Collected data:
-=-=-=-=-
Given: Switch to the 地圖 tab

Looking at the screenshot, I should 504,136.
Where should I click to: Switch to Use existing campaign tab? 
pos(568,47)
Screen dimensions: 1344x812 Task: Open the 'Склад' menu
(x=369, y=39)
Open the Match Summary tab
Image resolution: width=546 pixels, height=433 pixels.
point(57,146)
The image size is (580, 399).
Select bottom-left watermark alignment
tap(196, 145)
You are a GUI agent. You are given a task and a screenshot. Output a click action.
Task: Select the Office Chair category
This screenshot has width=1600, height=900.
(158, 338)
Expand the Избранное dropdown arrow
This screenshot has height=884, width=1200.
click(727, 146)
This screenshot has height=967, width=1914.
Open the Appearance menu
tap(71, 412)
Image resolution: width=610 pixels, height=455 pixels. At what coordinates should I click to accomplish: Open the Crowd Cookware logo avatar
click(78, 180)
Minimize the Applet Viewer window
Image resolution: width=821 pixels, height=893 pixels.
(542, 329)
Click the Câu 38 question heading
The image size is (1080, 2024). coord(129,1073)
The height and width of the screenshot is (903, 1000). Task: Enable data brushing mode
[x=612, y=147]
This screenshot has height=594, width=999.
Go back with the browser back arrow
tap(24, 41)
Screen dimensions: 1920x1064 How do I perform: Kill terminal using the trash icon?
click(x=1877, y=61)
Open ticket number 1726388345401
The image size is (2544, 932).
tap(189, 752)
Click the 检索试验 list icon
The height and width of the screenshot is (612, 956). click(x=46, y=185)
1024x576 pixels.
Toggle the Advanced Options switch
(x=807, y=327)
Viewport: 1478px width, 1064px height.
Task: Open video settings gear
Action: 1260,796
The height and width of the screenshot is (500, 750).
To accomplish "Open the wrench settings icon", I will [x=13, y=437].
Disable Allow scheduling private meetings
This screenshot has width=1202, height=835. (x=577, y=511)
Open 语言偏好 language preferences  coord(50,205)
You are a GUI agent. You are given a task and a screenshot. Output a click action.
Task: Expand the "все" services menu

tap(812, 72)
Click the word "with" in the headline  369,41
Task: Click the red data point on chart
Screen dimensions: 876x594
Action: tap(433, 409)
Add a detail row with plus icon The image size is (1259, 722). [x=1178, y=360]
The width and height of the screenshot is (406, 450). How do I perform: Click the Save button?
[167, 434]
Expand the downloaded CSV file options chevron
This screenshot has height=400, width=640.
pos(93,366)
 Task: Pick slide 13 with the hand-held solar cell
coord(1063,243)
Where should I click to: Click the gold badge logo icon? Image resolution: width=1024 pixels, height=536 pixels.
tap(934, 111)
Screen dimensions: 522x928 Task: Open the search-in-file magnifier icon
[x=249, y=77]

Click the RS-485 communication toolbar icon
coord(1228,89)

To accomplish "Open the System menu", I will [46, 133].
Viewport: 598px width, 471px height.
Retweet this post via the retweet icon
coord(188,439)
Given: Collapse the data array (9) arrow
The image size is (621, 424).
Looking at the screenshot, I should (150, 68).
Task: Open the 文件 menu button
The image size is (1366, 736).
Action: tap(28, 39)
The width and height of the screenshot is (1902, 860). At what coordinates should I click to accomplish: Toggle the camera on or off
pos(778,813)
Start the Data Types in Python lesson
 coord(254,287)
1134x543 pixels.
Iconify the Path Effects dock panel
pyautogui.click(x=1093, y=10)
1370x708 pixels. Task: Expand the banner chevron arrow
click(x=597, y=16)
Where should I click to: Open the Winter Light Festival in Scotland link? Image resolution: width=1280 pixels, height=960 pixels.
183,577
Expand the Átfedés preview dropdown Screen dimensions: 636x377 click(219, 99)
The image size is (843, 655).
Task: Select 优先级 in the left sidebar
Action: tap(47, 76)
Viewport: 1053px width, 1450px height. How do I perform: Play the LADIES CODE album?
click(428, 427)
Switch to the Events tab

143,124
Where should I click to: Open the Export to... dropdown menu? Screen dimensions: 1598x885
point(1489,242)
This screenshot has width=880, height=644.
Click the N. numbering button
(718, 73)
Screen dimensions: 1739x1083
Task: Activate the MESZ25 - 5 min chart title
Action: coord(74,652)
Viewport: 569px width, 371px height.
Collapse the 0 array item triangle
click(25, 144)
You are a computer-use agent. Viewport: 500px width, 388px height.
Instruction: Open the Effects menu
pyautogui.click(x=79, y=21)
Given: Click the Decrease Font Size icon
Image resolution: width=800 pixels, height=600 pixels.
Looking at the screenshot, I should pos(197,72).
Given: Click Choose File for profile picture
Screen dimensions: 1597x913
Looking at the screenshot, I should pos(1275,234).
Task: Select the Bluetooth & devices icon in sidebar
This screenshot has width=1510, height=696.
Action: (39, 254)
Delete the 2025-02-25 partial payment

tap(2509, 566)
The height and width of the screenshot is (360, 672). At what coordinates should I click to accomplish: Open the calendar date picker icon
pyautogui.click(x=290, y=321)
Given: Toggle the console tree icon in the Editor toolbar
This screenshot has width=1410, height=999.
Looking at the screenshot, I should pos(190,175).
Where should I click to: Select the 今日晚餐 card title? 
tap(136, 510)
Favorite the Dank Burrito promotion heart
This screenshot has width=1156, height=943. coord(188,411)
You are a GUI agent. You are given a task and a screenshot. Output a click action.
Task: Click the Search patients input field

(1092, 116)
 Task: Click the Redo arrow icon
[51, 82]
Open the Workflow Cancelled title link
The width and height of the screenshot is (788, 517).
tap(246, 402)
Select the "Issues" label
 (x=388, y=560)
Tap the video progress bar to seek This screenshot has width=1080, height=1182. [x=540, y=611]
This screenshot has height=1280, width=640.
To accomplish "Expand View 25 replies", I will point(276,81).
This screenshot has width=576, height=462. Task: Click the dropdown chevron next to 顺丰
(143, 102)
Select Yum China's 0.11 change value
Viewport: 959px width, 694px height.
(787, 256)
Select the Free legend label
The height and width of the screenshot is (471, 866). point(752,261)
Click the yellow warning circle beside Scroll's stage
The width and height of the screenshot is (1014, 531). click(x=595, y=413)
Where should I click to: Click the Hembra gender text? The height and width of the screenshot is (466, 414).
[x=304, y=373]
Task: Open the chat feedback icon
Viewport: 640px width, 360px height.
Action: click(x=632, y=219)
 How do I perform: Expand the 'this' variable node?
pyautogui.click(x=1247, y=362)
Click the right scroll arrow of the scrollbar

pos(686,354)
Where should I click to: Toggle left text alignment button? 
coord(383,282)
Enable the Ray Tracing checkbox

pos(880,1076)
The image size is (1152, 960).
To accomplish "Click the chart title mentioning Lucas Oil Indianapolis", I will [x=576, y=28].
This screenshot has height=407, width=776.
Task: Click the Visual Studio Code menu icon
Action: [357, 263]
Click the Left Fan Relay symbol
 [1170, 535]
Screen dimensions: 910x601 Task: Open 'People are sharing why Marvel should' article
-=-=-=-=-
- Work request: The entries above hold a line with "Screen dimensions: 1920x1064" and a later line with "Add a detail". Write out exactly those lines and all lines between, nothing more.

- Result of this exercise:
Screen dimensions: 1920x1064 How do I perform: Kill terminal using the trash icon?
click(x=1877, y=61)
Open ticket number 1726388345401
The image size is (2544, 932).
tap(189, 752)
Click the 检索试验 list icon
The height and width of the screenshot is (612, 956). click(x=46, y=185)
1024x576 pixels.
Toggle the Advanced Options switch
(x=807, y=327)
Viewport: 1478px width, 1064px height.
Task: Open video settings gear
Action: 1260,796
The height and width of the screenshot is (500, 750).
To accomplish "Open the wrench settings icon", I will [x=13, y=437].
Disable Allow scheduling private meetings
This screenshot has width=1202, height=835. (x=577, y=511)
Open 语言偏好 language preferences  coord(50,205)
You are a GUI agent. You are given a task and a screenshot. Output a click action.
Task: Expand the "все" services menu

tap(812, 72)
Click the word "with" in the headline  369,41
Task: Click the red data point on chart
Screen dimensions: 876x594
Action: tap(433, 409)
Add a detail row with plus icon The image size is (1259, 722). [x=1178, y=360]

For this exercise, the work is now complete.